Прежде всего потому, что почти все пьесы зрелого Чехова («Три сестры», «Дядя Ваня», «Чайка») в нашем кино уже экранизированы, а постановку «Вишневого сада» вряд ли доверили бы нам, молодым художникам, тем более, что не мы первые, кто хотел бы поставить этот фильм. С другой стороны, в «Безотцовщине» нас как раз и привлекало то, что в сравнении с другими чеховскими пьесами это произведение слабое, незрелое, оно написано, когда писателю было всего лишь семнадцать лет. И это давало нам право быть максимально свободными в способе его прочтения. Мы взяли пьесу лишь как основу, трансформируя ее по ходу работы над сценарием, стараясь как бы сделать из пьесы молодого писателя произведение, которое могло бы быть написано Чеховым поздним. Мы использовали мотивы других его произведений, впрочем, в очень незначительной мере: в чистом виде в сценарий вошел только один персонаж, заимствованный из иной чеховской вещи, – это сыгранный Олегом Табаковым Рашкевич из рассказа «В усадьбе». Все же остальное мы брали не столько конкретно из Чехова, сколько из ощущений Чехова.
Вот почему мы, накапливая драматическую ситуацию, стремились разрешать ее как можно более комедийно, гротесково. И, наоборот, в ситуациях комических – обнаруживать их внутренний драматизм. В этом не было для нас задачи чисто формального плана: поволновали зрителей – теперь давай повеселим, повеселили – поволнуем. Для нас важно было сохранить единство движения действия, свободу этого движения, чтобы ни на одну секунду не возникало ощущение указующего перста, морализаторства, нагнетения игрушечных страстей и псевдостраданий.
По пьесе Платонов погибает, убитый Софьей. Мы от этого финала отказались. Возможно, я выскажу крамольную мысль, но мне кажется ошибкой писателя то, что его Иванов застрелился. Застрелиться может человек, способный на поступок. Чеховские герои поступков не совершают. Даже когда дядя Ваня стреляет в Серебрякова, он не в состоянии его убить. Даже Треплев, покончивший с собой, все-таки прежде того стрелялся неудачно. Герои чеховских пьес, намеревающиеся совершить поступок, подступающие к поступку, в решающий момент все равно отступаются. И в этом, на мой взгляд, очень большая правда созданных им характеров. Чехов сам говорил, что не пишет ни про героев, ни про злодеев, ни про ангелов.
Таков же и Платонов. Когда-то он предал свое чувство, это было предательство лишь по отношению к самому себе. Ему по-прежнему продолжало казаться, что все еще впереди, все можно, он молод, здоров, он умнее, ироничнее всех вокруг, он может и дальше идти по жизни, щелкая лбами недалеких обывателей-провинциалов. А оказалось, он уже катится вниз, хоть ему и кажется, что все в будущем.

#### Цель задания
Кратко перескажите абзац предложенного текста, начинающийся словами «По пьесе Платонов погибает», сохранив его основные факты.

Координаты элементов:

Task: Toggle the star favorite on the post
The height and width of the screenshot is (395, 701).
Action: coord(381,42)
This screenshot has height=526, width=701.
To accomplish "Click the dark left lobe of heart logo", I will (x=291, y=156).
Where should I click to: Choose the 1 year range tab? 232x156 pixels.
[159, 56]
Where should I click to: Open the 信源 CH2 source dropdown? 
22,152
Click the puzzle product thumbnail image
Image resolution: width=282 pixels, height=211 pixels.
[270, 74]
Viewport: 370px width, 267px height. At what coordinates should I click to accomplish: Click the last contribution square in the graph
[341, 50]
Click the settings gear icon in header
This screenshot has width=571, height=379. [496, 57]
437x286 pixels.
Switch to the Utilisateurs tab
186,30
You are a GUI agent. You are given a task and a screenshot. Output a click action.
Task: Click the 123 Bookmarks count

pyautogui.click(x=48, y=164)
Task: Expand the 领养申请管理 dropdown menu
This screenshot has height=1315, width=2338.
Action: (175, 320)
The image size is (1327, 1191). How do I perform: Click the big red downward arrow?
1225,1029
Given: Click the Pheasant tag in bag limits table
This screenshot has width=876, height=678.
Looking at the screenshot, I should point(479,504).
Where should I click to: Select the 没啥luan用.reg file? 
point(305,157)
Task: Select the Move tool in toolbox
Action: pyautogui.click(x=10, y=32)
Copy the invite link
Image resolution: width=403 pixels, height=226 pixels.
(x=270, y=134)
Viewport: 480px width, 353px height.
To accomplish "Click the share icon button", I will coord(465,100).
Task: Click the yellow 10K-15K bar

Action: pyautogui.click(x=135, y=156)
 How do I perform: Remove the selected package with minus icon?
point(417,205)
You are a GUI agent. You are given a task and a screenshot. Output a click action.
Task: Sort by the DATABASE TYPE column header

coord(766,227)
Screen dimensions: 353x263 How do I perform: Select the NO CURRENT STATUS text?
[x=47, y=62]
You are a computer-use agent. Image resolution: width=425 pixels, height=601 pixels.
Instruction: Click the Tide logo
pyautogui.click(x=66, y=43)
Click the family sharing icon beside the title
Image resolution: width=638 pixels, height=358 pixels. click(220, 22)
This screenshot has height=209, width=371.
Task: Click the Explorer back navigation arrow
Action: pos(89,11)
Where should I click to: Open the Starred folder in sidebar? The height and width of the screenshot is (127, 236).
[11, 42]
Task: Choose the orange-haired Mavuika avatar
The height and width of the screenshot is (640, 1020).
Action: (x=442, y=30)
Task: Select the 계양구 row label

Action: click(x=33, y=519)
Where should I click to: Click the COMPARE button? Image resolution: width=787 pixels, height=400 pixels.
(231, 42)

#### Результат упражнения
В пьесе Платонова убивает Софья, но создатели фильма отказались от такого финала. По мнению автора, Чехов ошибся, заставив Иванова застрелиться: на это способен только человек поступка, а чеховские герои поступков не совершают. Дядя Ваня стреляет в Серебрякова, но не может его убить, а Треплев, прежде чем покончить с собой, стрелялся неудачно. Подступая к поступку, герои Чехова в решающий момент отступают, и в этом автор видит большую правду созданных им характеров. Сам Чехов говорил, что пишет не о героях, не о злодеях и не об ангелах.